Agora imagine surfar todos os dias praticamente sozinho e em um pico diferente, escolhendo entre boca de rio, fundo de pedra, slabs e beach breaks de água doce… Parece sonho, né? Mas não é.
Apesar de ter me mudado para um local onde o mar fica a 1.600 km de distância, essa tem sido a minha realidade nos últimos meses.
Se você não se importa em usar roupa de borracha de 6mm, botas, gorro e luvas, odeia crowd e não tem medo de entrar na piscina nos dias mais frios do inverno, acho que também iria gostar de explorar a região dos Grandes Lagos (EUA).
Surfei 14 picos diferentes nas últimas 20 sessões e apenas não dupliquei esses números pela falta de companhia ou condições climáticas.

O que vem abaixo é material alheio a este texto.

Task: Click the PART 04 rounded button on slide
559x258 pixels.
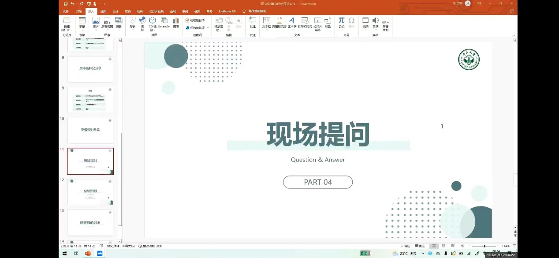Action: point(318,182)
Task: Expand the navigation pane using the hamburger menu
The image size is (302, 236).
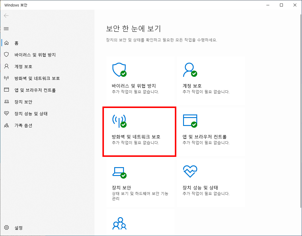Action: pos(6,29)
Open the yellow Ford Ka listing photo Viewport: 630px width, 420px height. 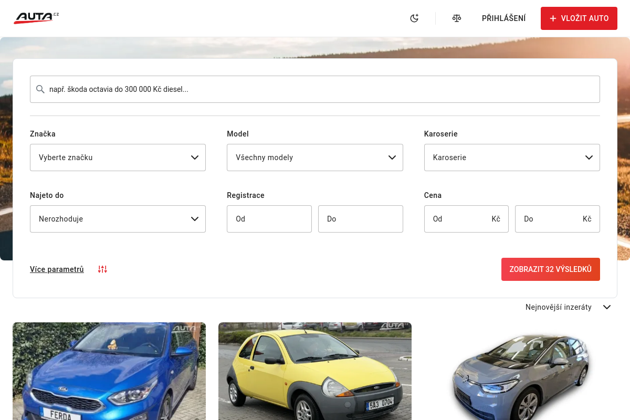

Quando uma tempestade em alto-mar cria ventos fortes o suficiente para gerar uma nova ondulação, a distância entre a costa e a tempestade permite com que as ondas cheguem mais alinhadas, com um período maior e, às vezes, ventos com direções opostas a ondulação favorecem a formação.

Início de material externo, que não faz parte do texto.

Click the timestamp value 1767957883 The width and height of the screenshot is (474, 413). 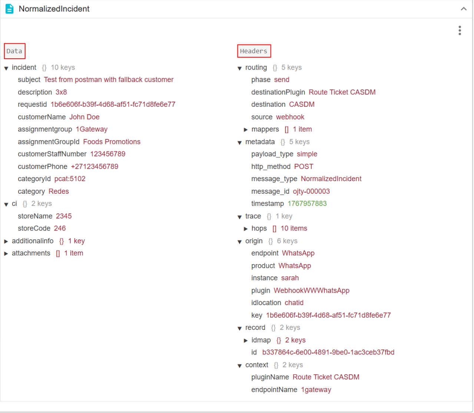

As ondas nos Lagos são geradas por fortes tempestades de inverno e geralmente ventos e ondulação possuem a mesma direção, tornando difícil de aproveitar os picos expostos a maior energia do swell.
Mas sempre consigo achar um buraquinho mais protegido e apesar do frio e baixo período, toda semana me impressiono com a quantidade e qualidade das ondas que os Lagos Superior e Michigan têm proporcionado.
O corpo humano gasta mais energia para se manter aquecido e a roupa de borracha grossa somada a meias de lã, calca e camisa térmicas contribuem na intensidade da experiência e do perrengue. É difícil expressar o que sinto quando furo uma onda para passar a arrebentação, parece uma mistura de agulhas e vidro cortando a minha cara e o cérebro para de funcionar por alguns segundos.
Surfistas locais utilizam vaselina para amenizar a sensação do vento na pele molhada, mas ainda não fiz esse teste. Sei que vai ficar ainda mais frio nos próximos meses e estou curioso para ver até qual temperatura é possível entrar na água.
Existem alguns truques essenciais para sobreviver a esse ambiente inóspito e garrafas térmicas com água quente no carro podem salvar a sua vida após algumas horas imerso em água chegando aos 3ºC e temperatura ambiente de -15ºC.
Não esta sendo fácil trocar o sol e areia das praias de Floripa pela neve, mas as paisagens congeladas e a ausência do crowd têm me ajudado a manter a sanidade e o sorriso no rosto.